__WHAT YOU ARE ASKED TO DO__:
Look through the material below and return every line that contains "computer".

__DATA RECORDS__:
*** Begin section ***

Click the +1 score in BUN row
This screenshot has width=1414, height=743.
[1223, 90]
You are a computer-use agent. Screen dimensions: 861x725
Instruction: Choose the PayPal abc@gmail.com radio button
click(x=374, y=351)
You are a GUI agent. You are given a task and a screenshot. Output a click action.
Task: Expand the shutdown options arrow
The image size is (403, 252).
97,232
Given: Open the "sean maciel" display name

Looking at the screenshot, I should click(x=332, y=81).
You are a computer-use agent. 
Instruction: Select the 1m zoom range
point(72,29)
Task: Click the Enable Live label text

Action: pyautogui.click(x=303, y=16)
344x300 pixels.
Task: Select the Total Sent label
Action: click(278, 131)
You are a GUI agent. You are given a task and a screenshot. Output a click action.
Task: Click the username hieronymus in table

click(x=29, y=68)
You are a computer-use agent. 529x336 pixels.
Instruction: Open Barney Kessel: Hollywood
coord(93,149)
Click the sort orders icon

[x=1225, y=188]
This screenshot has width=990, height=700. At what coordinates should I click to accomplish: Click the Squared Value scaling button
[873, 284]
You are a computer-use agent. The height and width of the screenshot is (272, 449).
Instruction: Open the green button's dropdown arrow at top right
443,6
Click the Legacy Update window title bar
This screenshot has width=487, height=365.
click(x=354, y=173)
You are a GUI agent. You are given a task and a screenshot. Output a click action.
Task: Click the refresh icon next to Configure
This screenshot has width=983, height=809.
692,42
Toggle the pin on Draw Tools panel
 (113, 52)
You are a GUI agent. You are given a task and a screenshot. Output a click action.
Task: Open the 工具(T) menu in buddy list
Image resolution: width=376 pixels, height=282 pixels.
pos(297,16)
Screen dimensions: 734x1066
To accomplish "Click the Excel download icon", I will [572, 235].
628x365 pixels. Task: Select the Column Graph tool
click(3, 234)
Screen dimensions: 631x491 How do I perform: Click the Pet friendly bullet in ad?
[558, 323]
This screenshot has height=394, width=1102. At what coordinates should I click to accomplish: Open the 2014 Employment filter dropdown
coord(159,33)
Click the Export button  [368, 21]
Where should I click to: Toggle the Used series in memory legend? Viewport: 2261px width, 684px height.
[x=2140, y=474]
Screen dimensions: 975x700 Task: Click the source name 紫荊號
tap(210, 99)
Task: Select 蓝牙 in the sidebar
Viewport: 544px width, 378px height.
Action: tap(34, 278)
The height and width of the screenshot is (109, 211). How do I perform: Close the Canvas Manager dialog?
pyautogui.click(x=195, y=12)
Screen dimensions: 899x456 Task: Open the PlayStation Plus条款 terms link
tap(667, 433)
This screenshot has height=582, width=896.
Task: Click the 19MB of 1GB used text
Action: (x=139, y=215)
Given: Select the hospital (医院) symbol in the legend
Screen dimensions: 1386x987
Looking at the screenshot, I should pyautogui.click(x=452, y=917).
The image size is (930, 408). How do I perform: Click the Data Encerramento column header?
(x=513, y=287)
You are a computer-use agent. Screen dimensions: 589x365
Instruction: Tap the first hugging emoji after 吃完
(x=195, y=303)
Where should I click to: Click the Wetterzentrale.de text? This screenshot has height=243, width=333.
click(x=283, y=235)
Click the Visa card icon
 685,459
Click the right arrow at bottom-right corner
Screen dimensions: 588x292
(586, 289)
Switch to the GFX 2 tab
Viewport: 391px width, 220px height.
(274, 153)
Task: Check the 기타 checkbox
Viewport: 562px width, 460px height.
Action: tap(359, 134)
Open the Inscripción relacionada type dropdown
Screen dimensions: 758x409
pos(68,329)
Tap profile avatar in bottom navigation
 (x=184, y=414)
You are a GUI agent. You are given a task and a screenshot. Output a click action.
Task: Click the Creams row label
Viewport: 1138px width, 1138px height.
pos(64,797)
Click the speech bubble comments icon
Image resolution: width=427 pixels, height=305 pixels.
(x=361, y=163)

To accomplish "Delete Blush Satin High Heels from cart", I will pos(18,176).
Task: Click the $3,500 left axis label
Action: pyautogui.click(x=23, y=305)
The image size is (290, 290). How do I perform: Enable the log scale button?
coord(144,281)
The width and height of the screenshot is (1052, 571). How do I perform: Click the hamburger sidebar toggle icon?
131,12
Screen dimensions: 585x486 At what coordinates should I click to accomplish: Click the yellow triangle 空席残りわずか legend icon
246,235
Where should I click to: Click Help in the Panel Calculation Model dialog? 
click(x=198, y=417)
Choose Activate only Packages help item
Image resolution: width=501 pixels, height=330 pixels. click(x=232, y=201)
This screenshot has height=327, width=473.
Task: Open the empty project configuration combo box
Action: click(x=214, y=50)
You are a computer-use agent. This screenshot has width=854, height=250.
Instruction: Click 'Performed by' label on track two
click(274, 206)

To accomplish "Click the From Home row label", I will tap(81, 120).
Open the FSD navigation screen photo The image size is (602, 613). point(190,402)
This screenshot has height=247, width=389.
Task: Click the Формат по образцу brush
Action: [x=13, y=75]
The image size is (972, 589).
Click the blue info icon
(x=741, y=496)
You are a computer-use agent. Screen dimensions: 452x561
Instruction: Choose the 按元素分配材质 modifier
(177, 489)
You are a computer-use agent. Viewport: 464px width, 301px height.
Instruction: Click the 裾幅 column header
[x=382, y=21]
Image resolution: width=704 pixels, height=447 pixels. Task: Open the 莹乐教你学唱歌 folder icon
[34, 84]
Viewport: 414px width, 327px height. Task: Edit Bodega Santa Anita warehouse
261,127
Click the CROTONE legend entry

*** End section ***

__TASK OUTPUT__:
You are a computer-use agent. Screen dimensions: 861x725
You are a computer-use agent. 
You are a computer-use agent. 529x336 pixels.
You are a computer-use agent. The height and width of the screenshot is (272, 449).
You are a computer-use agent. Screen dimensions: 589x365
You are a computer-use agent. This screenshot has width=854, height=250.
You are a computer-use agent. Screen dimensions: 452x561
You are a computer-use agent. Viewport: 464px width, 301px height.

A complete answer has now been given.